No entanto noto que não chegaste a aperceber-te do trabalho dos governadores de distrito que a partir de certa altura, 62/63 passaram a ser militares.
Falo apenas de tres distritos onde trabalhei, caso de Uige, onde o major Rebocho vaz, antecipou-se ao Spínola e com resultados reconhecidissimos, outro caso testemunhado por mim e colegas, em 1970, com o major Soares Carneiro, na Lunda, ele percorria todas as sanzalas, e já andava por ali a pegar fogo o Chipenda, mas o povo não aderia aos turras, e por fim até ao 25 de Abril, o major Branco Ló, no Cuando Cubango onde queria entrar o MPLA e já andava por lá a UNITA, mas ali era o povo que tinha uma atitude "contra estranhos" e os denunciava.

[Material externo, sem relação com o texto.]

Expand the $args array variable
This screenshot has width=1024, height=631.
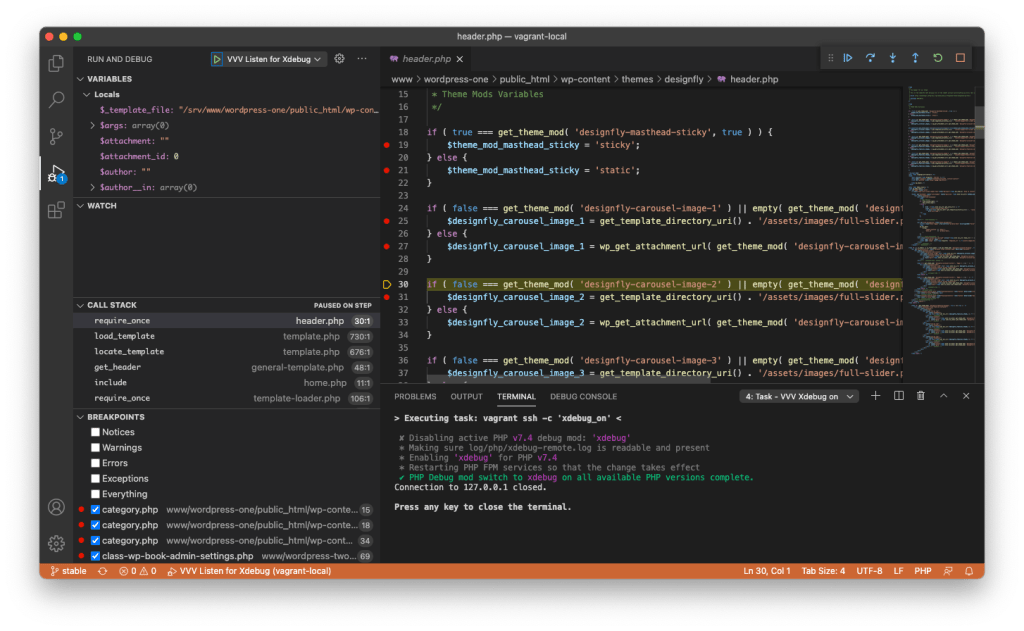point(93,125)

Nesses três distritos eu e colegas trabalhei sem protecção militar, inclusive soube do 25 de Abril três dias após, porque estava sem pilhas no transitor, num lugar bem isolado.
Esses governadores e outros, sem alaridos conseguiram resultados lindíssimos, e o resultado estava à vista no dia 24 de Abril de 1974, só que a guerra tinha passado procuração à Guiné.
O único lugar onde trabalhei com e para a própria tropa, foi exactamente em São Salvador e fui a todos os destacamentos de São Salvador onde João de Melo foi enfermeiro.
Foi no mês de Junho de 1966, aí quase não havia gente, nem actividades agrícolas, nem sei se em 74 aquilo continuaria na mesma.
Aí como vivia e trabalhava junto de dois oficiais e o alojamento era na messe dos oficiais junto do comando do batalhão, nunca vi tanto poker nem tanto wiskie, eu que anos antes como furriel não passei da lerpa e da cuca, fiquei um tanto surpreendido.
Mas o efeito do arame farpado e o marasmo dos quarteis era horrivel (em Angola).